(Dataset entries)
◇ ◇ ◇

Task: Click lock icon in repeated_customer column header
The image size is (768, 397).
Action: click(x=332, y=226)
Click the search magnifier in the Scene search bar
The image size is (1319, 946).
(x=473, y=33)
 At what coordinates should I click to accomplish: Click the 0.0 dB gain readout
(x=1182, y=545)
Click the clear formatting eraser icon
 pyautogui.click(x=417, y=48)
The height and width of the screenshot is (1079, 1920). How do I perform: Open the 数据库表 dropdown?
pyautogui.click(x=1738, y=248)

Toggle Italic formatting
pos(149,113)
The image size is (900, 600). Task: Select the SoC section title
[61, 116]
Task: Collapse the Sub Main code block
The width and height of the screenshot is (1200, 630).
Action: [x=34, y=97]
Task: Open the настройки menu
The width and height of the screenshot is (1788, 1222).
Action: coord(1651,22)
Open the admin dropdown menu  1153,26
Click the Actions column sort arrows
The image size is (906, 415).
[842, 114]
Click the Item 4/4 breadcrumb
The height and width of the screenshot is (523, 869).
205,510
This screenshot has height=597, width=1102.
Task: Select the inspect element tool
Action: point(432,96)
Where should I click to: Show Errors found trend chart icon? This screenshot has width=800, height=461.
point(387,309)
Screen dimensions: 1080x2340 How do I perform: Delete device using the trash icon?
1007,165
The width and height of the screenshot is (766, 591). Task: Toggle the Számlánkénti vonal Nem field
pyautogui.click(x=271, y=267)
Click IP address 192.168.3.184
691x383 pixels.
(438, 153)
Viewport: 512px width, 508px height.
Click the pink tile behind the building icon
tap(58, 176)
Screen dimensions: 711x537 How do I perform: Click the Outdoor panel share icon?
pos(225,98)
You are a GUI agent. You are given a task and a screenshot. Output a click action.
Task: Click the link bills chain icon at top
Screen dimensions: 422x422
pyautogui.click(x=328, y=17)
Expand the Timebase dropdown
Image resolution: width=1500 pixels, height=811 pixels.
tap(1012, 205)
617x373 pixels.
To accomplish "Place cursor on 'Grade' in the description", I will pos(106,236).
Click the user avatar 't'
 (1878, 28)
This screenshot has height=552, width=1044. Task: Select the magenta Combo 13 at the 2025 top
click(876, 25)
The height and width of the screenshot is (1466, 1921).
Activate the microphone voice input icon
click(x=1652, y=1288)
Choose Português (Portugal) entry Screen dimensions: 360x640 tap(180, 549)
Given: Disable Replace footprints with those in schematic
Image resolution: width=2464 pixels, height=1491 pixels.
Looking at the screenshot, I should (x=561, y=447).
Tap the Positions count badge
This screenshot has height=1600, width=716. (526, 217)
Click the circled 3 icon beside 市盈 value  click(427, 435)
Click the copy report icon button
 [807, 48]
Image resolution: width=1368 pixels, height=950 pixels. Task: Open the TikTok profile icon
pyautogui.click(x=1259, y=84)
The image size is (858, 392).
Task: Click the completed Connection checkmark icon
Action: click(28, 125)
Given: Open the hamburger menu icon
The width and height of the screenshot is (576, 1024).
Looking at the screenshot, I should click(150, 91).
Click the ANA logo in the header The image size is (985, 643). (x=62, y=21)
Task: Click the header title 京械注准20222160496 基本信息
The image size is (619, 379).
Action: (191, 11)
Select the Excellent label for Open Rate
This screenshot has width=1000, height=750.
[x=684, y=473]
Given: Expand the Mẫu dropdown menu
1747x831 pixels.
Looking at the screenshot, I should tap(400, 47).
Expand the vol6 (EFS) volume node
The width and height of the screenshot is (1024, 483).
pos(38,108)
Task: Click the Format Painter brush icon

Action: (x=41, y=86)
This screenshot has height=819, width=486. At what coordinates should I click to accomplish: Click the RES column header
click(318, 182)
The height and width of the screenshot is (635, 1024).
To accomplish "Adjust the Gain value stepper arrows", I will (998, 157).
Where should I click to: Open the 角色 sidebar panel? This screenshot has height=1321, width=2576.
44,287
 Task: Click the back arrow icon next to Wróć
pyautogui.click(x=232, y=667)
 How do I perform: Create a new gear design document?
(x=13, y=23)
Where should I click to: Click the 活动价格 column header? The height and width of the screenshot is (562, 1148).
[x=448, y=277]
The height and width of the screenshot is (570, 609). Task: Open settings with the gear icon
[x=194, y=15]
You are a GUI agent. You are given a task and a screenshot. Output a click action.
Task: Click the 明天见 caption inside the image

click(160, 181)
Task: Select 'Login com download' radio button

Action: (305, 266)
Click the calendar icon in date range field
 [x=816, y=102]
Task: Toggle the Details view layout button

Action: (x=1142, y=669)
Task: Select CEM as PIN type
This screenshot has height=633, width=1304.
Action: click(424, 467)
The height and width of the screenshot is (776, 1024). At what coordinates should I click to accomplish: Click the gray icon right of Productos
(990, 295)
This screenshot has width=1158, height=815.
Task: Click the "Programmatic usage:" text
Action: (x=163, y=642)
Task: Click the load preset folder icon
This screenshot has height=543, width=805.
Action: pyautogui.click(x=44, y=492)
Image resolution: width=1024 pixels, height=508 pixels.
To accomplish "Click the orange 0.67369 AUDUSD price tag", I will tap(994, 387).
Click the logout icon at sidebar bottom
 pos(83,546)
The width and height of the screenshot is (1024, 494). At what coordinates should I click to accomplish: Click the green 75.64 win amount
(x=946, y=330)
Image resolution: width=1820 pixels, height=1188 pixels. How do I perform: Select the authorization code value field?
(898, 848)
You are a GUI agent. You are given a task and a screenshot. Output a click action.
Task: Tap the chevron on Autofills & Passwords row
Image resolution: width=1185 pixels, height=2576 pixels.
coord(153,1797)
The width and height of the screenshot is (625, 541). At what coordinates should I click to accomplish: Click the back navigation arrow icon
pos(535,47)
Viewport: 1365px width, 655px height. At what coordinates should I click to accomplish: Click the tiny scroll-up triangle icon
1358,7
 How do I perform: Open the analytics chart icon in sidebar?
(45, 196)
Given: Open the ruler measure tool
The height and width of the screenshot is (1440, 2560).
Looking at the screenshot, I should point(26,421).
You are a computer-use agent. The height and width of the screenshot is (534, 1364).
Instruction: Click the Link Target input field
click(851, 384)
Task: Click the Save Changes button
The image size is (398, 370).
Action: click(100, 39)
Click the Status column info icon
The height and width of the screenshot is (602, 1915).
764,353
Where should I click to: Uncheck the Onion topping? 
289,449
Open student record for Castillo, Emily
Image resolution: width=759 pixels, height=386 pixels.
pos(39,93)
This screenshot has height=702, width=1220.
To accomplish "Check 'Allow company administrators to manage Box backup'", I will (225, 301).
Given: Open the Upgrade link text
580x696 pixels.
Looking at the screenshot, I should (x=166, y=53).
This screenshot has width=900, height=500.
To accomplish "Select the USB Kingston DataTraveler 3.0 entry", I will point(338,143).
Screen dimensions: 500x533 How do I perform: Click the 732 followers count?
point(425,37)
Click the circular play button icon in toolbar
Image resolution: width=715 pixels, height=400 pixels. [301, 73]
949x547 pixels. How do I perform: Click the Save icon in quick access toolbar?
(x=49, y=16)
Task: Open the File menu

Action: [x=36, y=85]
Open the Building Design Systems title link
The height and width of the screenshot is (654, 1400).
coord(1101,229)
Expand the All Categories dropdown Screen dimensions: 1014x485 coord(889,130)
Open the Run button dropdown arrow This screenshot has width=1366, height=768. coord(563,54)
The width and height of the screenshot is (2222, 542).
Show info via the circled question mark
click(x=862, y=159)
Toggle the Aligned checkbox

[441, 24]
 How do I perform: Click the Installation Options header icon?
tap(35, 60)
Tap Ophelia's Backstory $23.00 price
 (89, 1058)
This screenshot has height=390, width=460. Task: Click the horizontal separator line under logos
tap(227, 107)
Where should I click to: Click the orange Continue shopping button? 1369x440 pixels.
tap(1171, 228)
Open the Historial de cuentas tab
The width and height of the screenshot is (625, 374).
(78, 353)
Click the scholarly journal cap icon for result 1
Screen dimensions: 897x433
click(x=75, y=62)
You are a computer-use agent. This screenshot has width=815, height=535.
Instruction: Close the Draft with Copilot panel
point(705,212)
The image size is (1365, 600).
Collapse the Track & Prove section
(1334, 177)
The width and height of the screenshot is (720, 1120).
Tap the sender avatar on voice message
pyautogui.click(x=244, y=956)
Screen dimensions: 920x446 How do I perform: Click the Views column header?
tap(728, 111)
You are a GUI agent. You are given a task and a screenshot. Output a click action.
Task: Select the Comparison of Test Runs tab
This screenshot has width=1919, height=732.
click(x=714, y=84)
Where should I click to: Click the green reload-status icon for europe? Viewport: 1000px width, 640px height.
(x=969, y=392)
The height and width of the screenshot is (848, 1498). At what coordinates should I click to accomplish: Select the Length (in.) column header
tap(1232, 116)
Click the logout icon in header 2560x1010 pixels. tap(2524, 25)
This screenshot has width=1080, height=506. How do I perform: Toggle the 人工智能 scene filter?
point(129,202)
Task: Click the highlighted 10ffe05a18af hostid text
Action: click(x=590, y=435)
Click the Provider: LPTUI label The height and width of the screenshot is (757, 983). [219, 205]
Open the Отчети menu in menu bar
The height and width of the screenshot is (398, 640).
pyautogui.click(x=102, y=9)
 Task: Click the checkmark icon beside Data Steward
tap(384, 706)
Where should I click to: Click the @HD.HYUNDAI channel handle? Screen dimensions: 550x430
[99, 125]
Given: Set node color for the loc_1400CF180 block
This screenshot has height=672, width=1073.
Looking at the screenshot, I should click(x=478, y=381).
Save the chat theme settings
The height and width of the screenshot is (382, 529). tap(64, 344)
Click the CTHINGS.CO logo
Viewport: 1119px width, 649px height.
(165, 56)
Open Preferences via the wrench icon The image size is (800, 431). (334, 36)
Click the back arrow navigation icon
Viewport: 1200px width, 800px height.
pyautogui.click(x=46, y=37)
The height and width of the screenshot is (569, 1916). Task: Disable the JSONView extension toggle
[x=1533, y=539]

◇ ◇ ◇

→ TASK TO COMPLETE
Pull out all lines from the entries above that include the word "node".

→ ANSWER TO THE EXERCISE
Expand the vol6 (EFS) volume node
Given: Set node color for the loc_1400CF180 block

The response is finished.